* _Exercise text_:
━━━━━━

Inclusion and diversity
We aim to create an inclusive workplace to attract and retain the most talented people from all backgrounds and cultures.
We focus on creating an inclusive organisation where all employees feel engaged and know their work makes an important contribution. An inclusive environment welcomes different knowledge, perspectives, experiences and working styles from across our global population. This not only enhances individual creativity and innovation, but makes good business sense.
Equality means affording all employees equal treatment regardless of actual or perceived race; colour; ethnic or national origin; age; gender; sexual orientation; marriage and civil partnership; gender identity and/or expression; religion or belief; physical ability/ disability and/or chronic health conditions (such as HIV/AIDS status); genetic make-up; or other protected characteristics as relevant in a country.
UN International Day of Persons with Disabilities
Thursday 3 December is International Day of Persons with Disabilities. Approximately 15% of the world’s population lives with a disability - for GSK, that represents more than 15,000 of our employees. We’re proud of the diversity of our workforce and recognise the value that this brings to our organisation.
Making our business accessible to people with disabilities is extremely important to us and we are committed to ensuring our career opportunities and recruitment processes reflect this.
We are a founding member of Business Disability International (BDI), a not-for-profit social enterprise which brings together CEO’s of global businesses to think collectively about what businesses can do to encourage a better working environment for those with disabilities.

━━━━━━

* _Given data_:

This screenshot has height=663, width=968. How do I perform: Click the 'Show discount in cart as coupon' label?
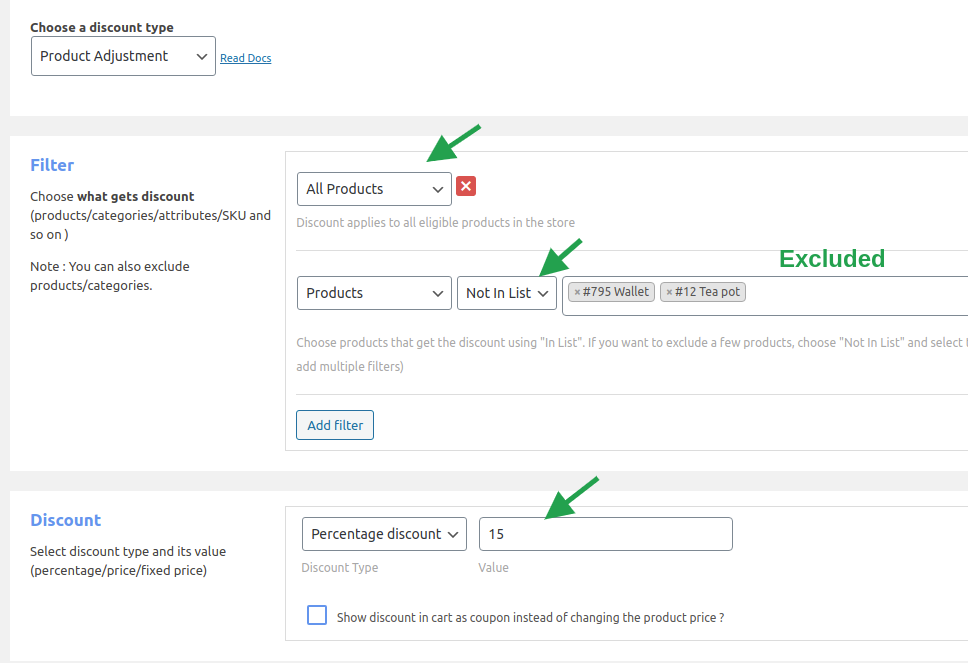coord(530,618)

━━━━━━

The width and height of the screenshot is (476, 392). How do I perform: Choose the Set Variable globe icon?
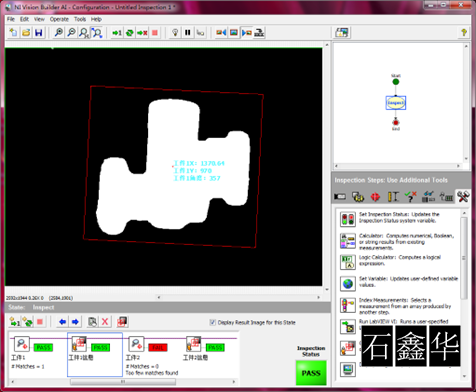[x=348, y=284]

━━━━━━

* _Task brief_: Retype the passage of the inclusion and diversity text above, starting at "Inclusion and diversity" and ending at "good business sense.". Keep every word and punctuation mark unchanged.

* _Result of the exercise_:
Inclusion and diversity
We aim to create an inclusive workplace to attract and retain the most talented people from all backgrounds and cultures.
We focus on creating an inclusive organisation where all employees feel engaged and know their work makes an important contribution. An inclusive environment welcomes different knowledge, perspectives, experiences and working styles from across our global population. This not only enhances individual creativity and innovation, but makes good business sense.